Records for processing START
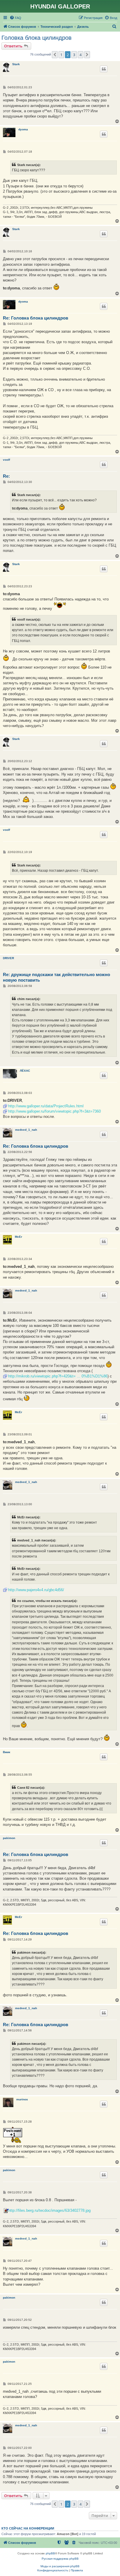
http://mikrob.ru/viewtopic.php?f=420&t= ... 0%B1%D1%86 (57, 1376)
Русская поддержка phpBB (60, 2558)
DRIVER (8, 958)
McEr (18, 1236)
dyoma (23, 129)
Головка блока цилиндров (36, 37)
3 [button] (74, 54)
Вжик (6, 1752)
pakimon (9, 1838)
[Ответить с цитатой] (103, 68)
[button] (55, 54)
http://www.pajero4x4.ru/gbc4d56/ (36, 1590)
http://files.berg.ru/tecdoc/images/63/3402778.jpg (49, 2210)
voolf (6, 459)
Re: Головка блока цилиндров (35, 317)
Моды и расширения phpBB (60, 2566)
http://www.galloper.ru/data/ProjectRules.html (46, 1106)
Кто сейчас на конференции (27, 2528)
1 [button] (61, 54)
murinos (22, 2099)
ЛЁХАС (25, 1070)
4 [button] (81, 54)
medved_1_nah (26, 1129)
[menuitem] (15, 17)
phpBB (50, 2553)
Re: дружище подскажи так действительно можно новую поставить (56, 977)
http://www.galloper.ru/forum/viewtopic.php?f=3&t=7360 (54, 1111)
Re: (6, 476)
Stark (16, 64)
Records for processing END
To do: I'd like the material duplicated exactly, without its pictures.

Solution to the exercise:
http://mikrob.ru/viewtopic.php?f=420&t= ... 0%B1%D1%86 (57, 1376)
Русская поддержка phpBB (60, 2558)
DRIVER (8, 958)
McEr (18, 1236)
dyoma (23, 129)
Головка блока цилиндров (36, 37)
3 [button] (74, 54)
Вжик (6, 1752)
pakimon (9, 1838)
[Ответить с цитатой] (103, 68)
[button] (55, 54)
http://www.pajero4x4.ru/gbc4d56/ (36, 1590)
http://files.berg.ru/tecdoc/images/63/3402778.jpg (49, 2210)
voolf (6, 459)
Re: Головка блока цилиндров (35, 317)
Моды и расширения phpBB (60, 2566)
http://www.galloper.ru/data/ProjectRules.html (46, 1106)
Кто сейчас на конференции (27, 2528)
1 [button] (61, 54)
murinos (22, 2099)
ЛЁХАС (25, 1070)
4 [button] (81, 54)
medved_1_nah (26, 1129)
[menuitem] (15, 17)
phpBB (50, 2553)
Re: дружище подскажи так действительно можно новую поставить (56, 977)
http://www.galloper.ru/forum/viewtopic.php?f=3&t=7360 (54, 1111)
Re: (6, 476)
Stark (16, 64)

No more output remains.